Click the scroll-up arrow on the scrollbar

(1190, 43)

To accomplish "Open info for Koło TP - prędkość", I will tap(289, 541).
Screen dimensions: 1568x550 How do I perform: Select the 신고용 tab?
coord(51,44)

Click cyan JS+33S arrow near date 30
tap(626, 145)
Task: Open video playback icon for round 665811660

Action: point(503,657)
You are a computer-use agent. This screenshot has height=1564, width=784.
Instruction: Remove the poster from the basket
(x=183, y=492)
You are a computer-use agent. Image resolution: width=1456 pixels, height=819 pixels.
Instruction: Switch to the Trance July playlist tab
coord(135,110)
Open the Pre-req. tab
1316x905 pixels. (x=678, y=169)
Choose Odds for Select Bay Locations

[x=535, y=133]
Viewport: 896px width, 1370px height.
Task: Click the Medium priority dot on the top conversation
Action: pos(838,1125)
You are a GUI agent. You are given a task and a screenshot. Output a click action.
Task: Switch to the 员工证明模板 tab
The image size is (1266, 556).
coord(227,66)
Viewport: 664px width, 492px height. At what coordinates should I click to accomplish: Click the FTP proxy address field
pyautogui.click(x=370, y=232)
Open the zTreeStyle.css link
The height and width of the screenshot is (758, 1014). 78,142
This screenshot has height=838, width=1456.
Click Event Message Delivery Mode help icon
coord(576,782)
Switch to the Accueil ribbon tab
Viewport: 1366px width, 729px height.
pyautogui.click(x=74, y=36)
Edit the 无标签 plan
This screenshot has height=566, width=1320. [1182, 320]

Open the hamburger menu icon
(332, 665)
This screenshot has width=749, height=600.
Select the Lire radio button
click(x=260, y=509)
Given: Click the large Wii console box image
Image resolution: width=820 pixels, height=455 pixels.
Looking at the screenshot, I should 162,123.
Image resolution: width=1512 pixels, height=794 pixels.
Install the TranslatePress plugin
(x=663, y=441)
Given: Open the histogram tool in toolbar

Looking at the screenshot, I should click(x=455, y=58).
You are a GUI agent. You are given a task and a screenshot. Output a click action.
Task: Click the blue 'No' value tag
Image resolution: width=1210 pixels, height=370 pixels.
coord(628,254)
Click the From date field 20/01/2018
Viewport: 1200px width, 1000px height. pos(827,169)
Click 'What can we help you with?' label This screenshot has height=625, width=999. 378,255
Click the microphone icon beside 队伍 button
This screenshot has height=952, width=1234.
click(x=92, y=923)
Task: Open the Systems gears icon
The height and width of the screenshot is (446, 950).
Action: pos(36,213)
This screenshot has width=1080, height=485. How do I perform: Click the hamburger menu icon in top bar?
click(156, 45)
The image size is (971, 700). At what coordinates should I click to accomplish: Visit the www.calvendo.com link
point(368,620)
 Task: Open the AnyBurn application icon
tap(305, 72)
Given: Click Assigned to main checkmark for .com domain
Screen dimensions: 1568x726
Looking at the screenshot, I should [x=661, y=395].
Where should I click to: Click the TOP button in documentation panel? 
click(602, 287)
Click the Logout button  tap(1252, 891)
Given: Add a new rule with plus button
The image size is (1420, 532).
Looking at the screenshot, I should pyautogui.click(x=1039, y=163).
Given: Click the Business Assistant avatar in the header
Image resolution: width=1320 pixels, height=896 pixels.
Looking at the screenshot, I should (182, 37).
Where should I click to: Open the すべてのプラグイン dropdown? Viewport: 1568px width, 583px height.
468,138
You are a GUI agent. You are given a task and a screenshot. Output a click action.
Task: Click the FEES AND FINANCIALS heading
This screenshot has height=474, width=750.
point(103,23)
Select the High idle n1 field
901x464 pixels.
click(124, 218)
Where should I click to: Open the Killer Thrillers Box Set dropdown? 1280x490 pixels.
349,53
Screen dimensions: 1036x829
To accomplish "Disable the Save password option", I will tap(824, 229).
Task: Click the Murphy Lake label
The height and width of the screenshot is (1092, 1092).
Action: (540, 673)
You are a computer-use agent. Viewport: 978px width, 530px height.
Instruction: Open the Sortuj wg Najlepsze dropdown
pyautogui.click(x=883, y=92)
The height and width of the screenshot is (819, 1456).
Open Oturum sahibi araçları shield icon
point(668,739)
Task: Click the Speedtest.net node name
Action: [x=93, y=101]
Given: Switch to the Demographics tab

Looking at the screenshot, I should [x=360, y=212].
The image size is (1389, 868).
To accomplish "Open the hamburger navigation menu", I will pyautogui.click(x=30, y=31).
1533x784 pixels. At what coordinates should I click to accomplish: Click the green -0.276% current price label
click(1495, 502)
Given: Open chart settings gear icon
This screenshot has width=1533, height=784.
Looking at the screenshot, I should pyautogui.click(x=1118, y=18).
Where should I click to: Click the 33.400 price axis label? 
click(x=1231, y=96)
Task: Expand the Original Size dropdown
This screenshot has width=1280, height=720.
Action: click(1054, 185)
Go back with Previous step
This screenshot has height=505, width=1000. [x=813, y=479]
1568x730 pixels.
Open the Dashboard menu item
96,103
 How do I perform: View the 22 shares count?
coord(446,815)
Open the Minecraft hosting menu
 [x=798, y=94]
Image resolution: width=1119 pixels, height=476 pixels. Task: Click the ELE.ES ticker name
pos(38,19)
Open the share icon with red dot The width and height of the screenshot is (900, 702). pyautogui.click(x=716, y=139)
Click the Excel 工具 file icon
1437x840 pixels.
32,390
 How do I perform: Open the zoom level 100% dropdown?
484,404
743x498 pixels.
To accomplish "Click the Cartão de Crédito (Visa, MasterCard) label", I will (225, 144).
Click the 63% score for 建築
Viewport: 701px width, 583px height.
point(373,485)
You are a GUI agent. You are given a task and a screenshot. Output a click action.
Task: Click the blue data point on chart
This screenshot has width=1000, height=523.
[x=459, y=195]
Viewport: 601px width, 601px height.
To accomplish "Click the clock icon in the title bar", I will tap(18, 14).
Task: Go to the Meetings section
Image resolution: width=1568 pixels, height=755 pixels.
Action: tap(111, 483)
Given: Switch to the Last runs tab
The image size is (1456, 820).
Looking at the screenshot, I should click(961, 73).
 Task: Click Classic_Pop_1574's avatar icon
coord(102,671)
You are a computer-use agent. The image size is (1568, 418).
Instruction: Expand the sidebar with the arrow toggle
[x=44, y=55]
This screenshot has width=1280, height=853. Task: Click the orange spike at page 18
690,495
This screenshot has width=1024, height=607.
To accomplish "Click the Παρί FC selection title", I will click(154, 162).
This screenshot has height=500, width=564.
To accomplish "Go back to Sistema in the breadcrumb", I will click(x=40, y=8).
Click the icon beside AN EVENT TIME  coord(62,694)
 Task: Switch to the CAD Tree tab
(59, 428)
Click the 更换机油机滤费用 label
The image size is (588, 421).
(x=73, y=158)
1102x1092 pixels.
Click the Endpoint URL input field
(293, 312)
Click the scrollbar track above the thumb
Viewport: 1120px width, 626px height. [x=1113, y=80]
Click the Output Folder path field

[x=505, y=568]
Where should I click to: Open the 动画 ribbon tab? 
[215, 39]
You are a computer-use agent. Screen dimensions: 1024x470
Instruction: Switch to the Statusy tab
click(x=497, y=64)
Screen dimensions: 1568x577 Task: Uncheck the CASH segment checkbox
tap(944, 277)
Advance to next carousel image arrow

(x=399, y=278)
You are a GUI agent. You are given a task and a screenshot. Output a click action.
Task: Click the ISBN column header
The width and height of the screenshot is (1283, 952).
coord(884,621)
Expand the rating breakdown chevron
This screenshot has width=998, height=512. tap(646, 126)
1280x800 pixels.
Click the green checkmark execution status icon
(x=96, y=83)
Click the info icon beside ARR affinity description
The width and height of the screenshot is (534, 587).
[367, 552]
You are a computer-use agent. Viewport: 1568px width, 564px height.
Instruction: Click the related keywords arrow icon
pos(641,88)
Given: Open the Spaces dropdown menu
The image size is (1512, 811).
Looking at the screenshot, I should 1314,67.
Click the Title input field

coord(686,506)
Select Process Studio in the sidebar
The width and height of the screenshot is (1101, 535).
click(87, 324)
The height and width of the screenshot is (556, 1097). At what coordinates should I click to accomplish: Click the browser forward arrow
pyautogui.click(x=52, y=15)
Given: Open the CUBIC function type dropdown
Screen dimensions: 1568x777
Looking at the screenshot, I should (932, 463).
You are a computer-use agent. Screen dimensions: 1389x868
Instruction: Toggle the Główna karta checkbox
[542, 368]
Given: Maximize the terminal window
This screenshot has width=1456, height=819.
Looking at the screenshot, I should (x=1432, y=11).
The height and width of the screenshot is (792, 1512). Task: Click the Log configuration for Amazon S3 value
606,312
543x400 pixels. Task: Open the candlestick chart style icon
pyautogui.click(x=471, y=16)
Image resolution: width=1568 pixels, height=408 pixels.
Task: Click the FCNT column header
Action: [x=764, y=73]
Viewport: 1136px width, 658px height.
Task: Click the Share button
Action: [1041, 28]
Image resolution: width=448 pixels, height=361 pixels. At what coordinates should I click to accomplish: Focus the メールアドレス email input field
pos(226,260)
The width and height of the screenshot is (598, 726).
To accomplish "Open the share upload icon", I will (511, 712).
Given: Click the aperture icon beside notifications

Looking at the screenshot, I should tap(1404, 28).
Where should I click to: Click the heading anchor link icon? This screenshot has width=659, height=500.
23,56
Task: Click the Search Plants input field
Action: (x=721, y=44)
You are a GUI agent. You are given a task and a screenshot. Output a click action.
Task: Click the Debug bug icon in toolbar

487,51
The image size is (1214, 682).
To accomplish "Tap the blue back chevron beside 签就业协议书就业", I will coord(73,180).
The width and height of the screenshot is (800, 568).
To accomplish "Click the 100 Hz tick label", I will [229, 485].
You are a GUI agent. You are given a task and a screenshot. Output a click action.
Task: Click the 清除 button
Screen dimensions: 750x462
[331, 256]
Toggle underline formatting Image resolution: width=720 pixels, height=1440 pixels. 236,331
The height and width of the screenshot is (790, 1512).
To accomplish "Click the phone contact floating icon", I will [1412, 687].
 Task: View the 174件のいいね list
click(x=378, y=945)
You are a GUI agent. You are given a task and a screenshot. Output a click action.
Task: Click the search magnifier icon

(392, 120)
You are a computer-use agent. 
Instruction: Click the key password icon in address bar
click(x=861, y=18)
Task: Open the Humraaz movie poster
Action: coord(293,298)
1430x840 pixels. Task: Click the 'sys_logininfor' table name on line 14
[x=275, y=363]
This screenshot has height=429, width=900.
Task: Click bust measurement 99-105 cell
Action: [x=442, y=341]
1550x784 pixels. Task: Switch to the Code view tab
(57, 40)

——————

_WHAT YOU WILL DO_
Rewrite the stretch of lines from the first line through the line containing "Viewport: 1200px width, 1000px", changing "hamburger menu icon" to "navigation menu icon" and leaving all else as it is.

_SOLUTION TO THIS TASK_
Click the scroll-up arrow on the scrollbar

(1190, 43)

To accomplish "Open info for Koło TP - prędkość", I will tap(289, 541).
Screen dimensions: 1568x550 How do I perform: Select the 신고용 tab?
coord(51,44)

Click cyan JS+33S arrow near date 30
tap(626, 145)
Task: Open video playback icon for round 665811660

Action: point(503,657)
You are a computer-use agent. This screenshot has height=1564, width=784.
Instruction: Remove the poster from the basket
(x=183, y=492)
You are a computer-use agent. Image resolution: width=1456 pixels, height=819 pixels.
Instruction: Switch to the Trance July playlist tab
coord(135,110)
Open the Pre-req. tab
1316x905 pixels. (x=678, y=169)
Choose Odds for Select Bay Locations

[x=535, y=133]
Viewport: 896px width, 1370px height.
Task: Click the Medium priority dot on the top conversation
Action: pos(838,1125)
You are a GUI agent. You are given a task and a screenshot. Output a click action.
Task: Switch to the 员工证明模板 tab
The image size is (1266, 556).
coord(227,66)
Viewport: 664px width, 492px height. At what coordinates should I click to accomplish: Click the FTP proxy address field
pyautogui.click(x=370, y=232)
Open the zTreeStyle.css link
The height and width of the screenshot is (758, 1014). 78,142
This screenshot has height=838, width=1456.
Click Event Message Delivery Mode help icon
coord(576,782)
Switch to the Accueil ribbon tab
Viewport: 1366px width, 729px height.
pyautogui.click(x=74, y=36)
Edit the 无标签 plan
This screenshot has height=566, width=1320. [1182, 320]

Open the navigation menu icon
(332, 665)
This screenshot has width=749, height=600.
Select the Lire radio button
click(x=260, y=509)
Given: Click the large Wii console box image
Image resolution: width=820 pixels, height=455 pixels.
Looking at the screenshot, I should 162,123.
Image resolution: width=1512 pixels, height=794 pixels.
Install the TranslatePress plugin
(x=663, y=441)
Given: Open the histogram tool in toolbar

Looking at the screenshot, I should click(x=455, y=58).
You are a GUI agent. You are given a task and a screenshot. Output a click action.
Task: Click the blue 'No' value tag
Image resolution: width=1210 pixels, height=370 pixels.
coord(628,254)
Click the From date field 20/01/2018
Viewport: 1200px width, 1000px height. pos(827,169)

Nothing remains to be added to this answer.